# Exercise objective
Restate word for word the span that opens with the line containing "The width and height of the screenshot is (2520, 1469)." and closes with the final line of the data; give only those lines.

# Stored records
********
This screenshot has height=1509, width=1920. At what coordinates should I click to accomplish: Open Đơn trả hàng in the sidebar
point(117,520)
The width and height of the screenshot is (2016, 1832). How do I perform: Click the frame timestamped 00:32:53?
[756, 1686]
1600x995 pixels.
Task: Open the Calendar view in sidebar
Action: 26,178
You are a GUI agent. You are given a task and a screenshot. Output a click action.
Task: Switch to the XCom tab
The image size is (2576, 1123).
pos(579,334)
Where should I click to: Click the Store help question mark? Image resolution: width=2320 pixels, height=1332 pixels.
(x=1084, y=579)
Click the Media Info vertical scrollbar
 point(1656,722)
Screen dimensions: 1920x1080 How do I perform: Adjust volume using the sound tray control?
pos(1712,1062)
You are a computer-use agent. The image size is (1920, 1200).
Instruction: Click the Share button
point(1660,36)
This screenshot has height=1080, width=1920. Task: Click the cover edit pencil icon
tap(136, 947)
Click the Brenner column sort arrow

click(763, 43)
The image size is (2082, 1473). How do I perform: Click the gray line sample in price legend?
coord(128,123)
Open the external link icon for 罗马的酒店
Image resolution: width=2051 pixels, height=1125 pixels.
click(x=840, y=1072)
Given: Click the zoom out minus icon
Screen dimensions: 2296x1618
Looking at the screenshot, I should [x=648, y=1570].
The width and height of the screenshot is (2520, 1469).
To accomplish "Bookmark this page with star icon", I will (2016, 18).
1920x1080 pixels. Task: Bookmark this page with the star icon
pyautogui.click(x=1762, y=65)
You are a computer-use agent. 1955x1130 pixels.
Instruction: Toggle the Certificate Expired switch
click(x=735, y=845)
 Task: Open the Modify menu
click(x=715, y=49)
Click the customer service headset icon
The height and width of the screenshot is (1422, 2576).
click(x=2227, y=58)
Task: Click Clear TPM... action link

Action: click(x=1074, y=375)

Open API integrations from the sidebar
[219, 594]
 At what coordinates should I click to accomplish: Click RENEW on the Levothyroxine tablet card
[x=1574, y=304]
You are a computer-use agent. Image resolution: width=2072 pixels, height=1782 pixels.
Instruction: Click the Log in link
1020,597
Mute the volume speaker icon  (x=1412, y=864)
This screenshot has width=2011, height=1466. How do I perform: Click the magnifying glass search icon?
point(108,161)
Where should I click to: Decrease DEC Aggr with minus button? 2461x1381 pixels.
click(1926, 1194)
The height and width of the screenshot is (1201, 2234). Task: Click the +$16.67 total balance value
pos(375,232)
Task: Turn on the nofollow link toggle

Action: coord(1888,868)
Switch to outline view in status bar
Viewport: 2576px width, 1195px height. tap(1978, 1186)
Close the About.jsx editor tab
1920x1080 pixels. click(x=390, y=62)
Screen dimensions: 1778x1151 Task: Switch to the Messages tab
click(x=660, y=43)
********
# Solution for this task
The width and height of the screenshot is (2520, 1469).
To accomplish "Bookmark this page with star icon", I will (2016, 18).
1920x1080 pixels. Task: Bookmark this page with the star icon
pyautogui.click(x=1762, y=65)
You are a computer-use agent. 1955x1130 pixels.
Instruction: Toggle the Certificate Expired switch
click(x=735, y=845)
 Task: Open the Modify menu
click(x=715, y=49)
Click the customer service headset icon
The height and width of the screenshot is (1422, 2576).
click(x=2227, y=58)
Task: Click Clear TPM... action link

Action: click(x=1074, y=375)

Open API integrations from the sidebar
[219, 594]
 At what coordinates should I click to accomplish: Click RENEW on the Levothyroxine tablet card
[x=1574, y=304]
You are a computer-use agent. Image resolution: width=2072 pixels, height=1782 pixels.
Instruction: Click the Log in link
1020,597
Mute the volume speaker icon  (x=1412, y=864)
This screenshot has width=2011, height=1466. How do I perform: Click the magnifying glass search icon?
point(108,161)
Where should I click to: Decrease DEC Aggr with minus button? 2461x1381 pixels.
click(1926, 1194)
The height and width of the screenshot is (1201, 2234). Task: Click the +$16.67 total balance value
pos(375,232)
Task: Turn on the nofollow link toggle

Action: coord(1888,868)
Switch to outline view in status bar
Viewport: 2576px width, 1195px height. tap(1978, 1186)
Close the About.jsx editor tab
1920x1080 pixels. click(x=390, y=62)
Screen dimensions: 1778x1151 Task: Switch to the Messages tab
click(x=660, y=43)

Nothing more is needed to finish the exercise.